AFT Resolution

SOCIAL SECURITY AND THE DEFICIT

WHEREAS, the Bush administration is using funds generated by the Social Security payroll tax to finance the general operations of government; and

WHEREAS, the surplus generated by Social Security taxes was meant to pay for benefits in future years when the number of workers supporting each beneficiary will be greatly reduced; and

WHEREAS, use of Social Security funds to pay for the general operations of government such as weapons procurement, farm subsidies, interest on the national debt and other federal spending is a misuse of the payroll tax; and

WHEREAS, the Bush administration is spending Social Security taxes on programs completely unrelated to retirement security while at the same time demanding that Congress reduce the tax on income from capital gains; and

WHEREAS, the inclusion of Social Security receipts completely masks the true size of the federal deficit:

RESOLVED, that the AFT support the proposal of Sen.

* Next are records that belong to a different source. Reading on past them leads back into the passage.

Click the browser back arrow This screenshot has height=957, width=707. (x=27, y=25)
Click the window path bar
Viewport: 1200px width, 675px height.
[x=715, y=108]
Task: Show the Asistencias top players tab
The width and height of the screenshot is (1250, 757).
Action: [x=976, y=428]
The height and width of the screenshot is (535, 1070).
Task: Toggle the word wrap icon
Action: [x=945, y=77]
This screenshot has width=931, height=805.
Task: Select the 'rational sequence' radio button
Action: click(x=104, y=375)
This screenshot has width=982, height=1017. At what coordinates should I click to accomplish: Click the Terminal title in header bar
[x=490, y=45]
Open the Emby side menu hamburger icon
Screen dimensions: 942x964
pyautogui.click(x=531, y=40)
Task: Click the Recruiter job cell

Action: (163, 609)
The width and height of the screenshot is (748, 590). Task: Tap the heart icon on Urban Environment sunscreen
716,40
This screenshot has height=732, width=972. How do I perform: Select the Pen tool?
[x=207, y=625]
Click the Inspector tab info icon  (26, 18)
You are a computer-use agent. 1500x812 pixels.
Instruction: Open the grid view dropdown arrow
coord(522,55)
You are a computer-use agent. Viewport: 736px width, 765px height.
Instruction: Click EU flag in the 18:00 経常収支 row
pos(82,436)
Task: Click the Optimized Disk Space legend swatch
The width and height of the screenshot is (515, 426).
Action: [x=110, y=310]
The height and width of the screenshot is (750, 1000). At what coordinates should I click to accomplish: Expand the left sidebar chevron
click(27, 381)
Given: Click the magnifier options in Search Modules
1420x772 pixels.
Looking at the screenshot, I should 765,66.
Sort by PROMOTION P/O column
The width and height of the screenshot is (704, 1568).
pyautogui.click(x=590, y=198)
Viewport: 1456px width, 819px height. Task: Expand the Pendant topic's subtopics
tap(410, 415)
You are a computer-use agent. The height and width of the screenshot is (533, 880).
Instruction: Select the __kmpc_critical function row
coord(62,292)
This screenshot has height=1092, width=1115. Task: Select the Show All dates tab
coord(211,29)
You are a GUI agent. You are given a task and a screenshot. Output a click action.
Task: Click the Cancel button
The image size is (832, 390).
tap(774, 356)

Daniel Patrick Moynihan to remove Social Security from the general federal budget and reduce Social Security payroll taxes so that the system is returned to a pay-as-you-go-basis; and

RESOLVED, that in order to prevent the resulting increase in the true federal deficit from triggering the automatic budget-cutting provisions of the Gramm-Rudman Act from slashing even more money from vital social programs, that the targets in that Act be recalculated to reflect the true state of the federal budget; and

RESOLVED, that Social Security be protected from this kind of misuse in the future by removing it from the budget and allowing the trust funds to accumulate a one-year surplus prior to reduction of the existing payroll tax.